• **WHAT TO WORK ON**:
Copy only those lines which run from the line containing "Instruction: Click the" to the end of the entries below, both inclusive, exactly as written and with no pictures.
[Start of Attachment]
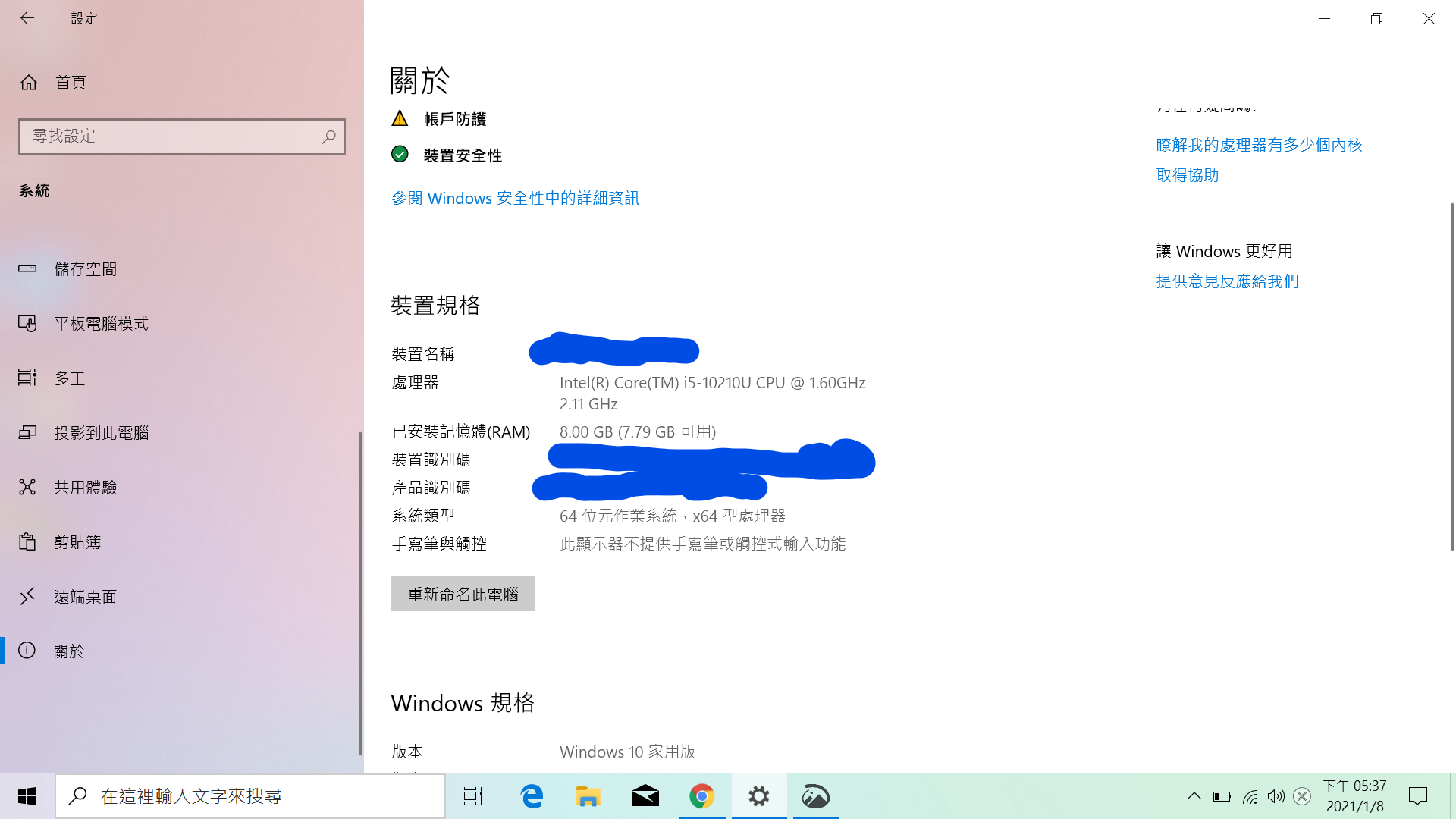1456x819 pixels.
Task: Navigate back using the arrow icon
Action: [27, 18]
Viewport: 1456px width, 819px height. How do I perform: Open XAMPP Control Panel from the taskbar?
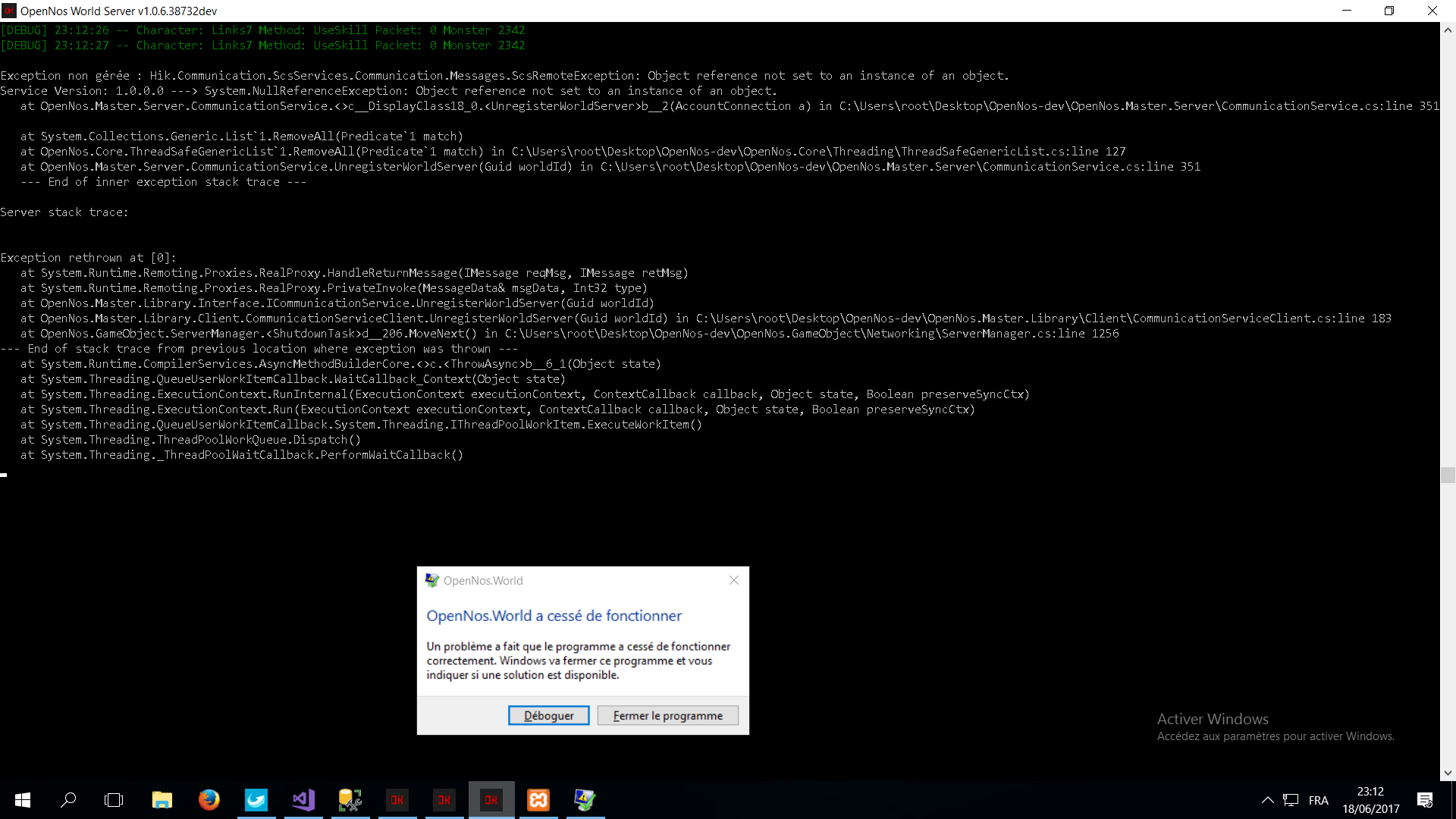(x=538, y=800)
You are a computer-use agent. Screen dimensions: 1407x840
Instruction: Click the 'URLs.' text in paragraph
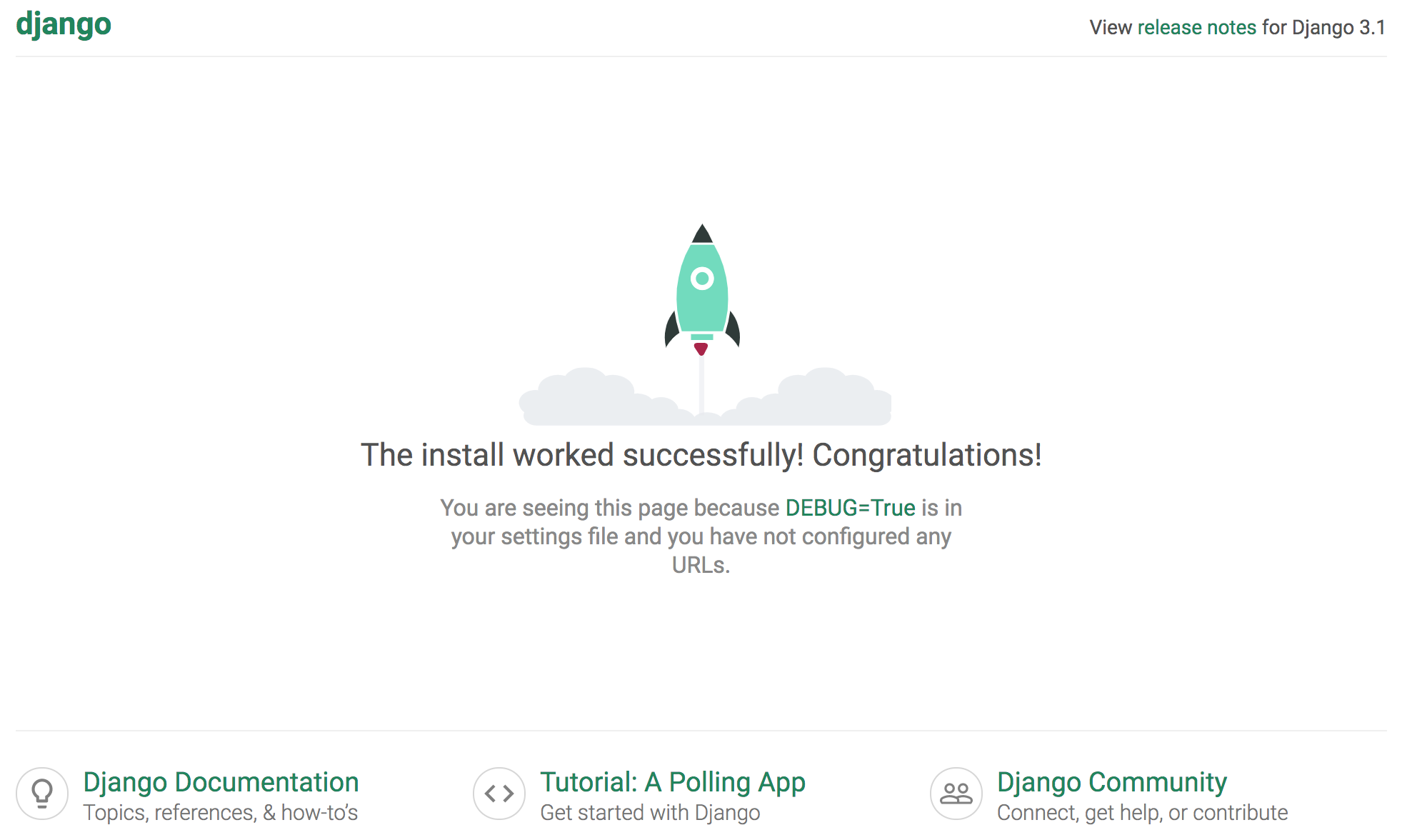coord(701,565)
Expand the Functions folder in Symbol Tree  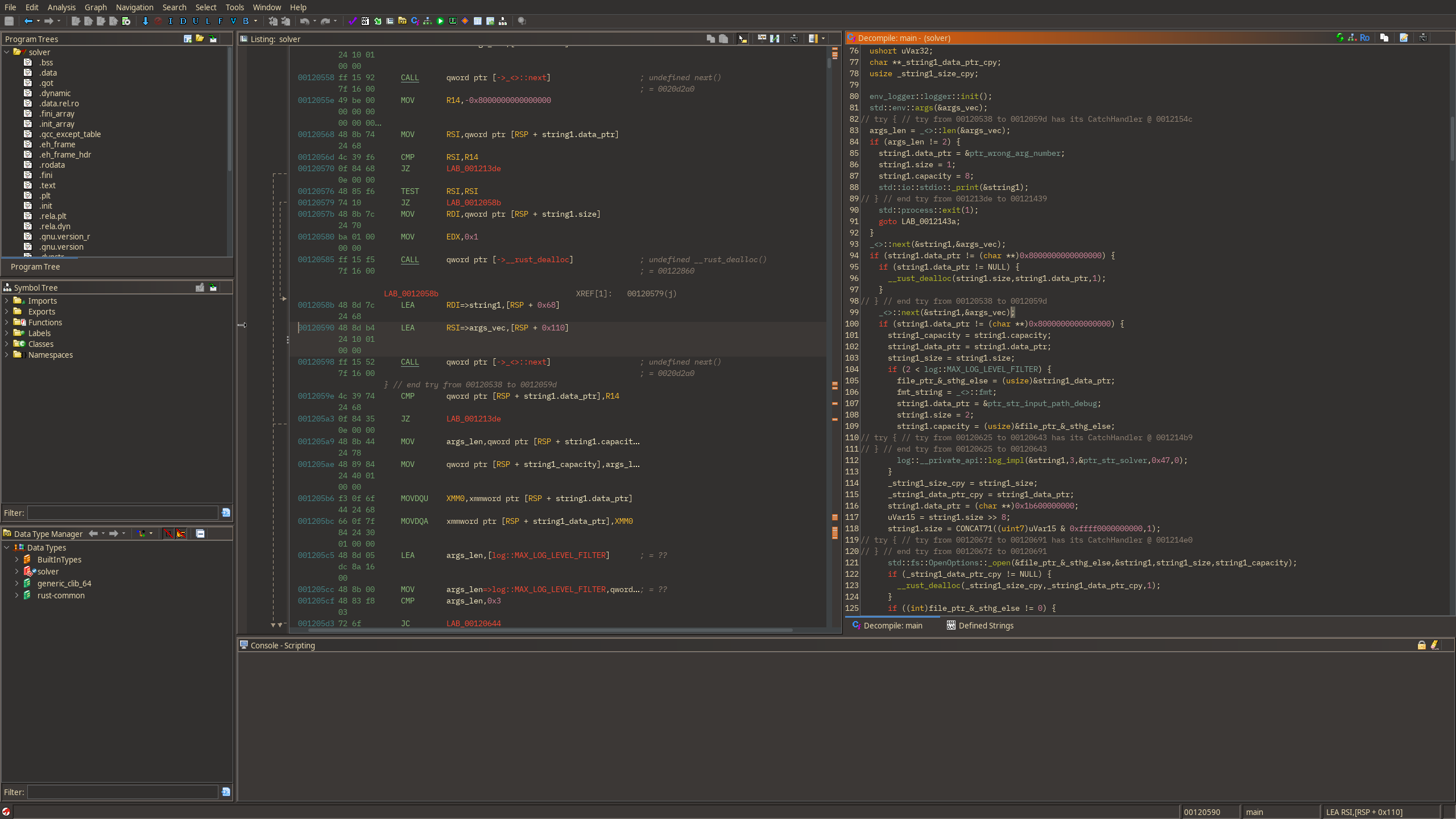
[End of Attachment]
• **SOLUTION**:
Instruction: Click the 'URLs.' text in paragraph
coord(701,565)
Expand the Functions folder in Symbol Tree  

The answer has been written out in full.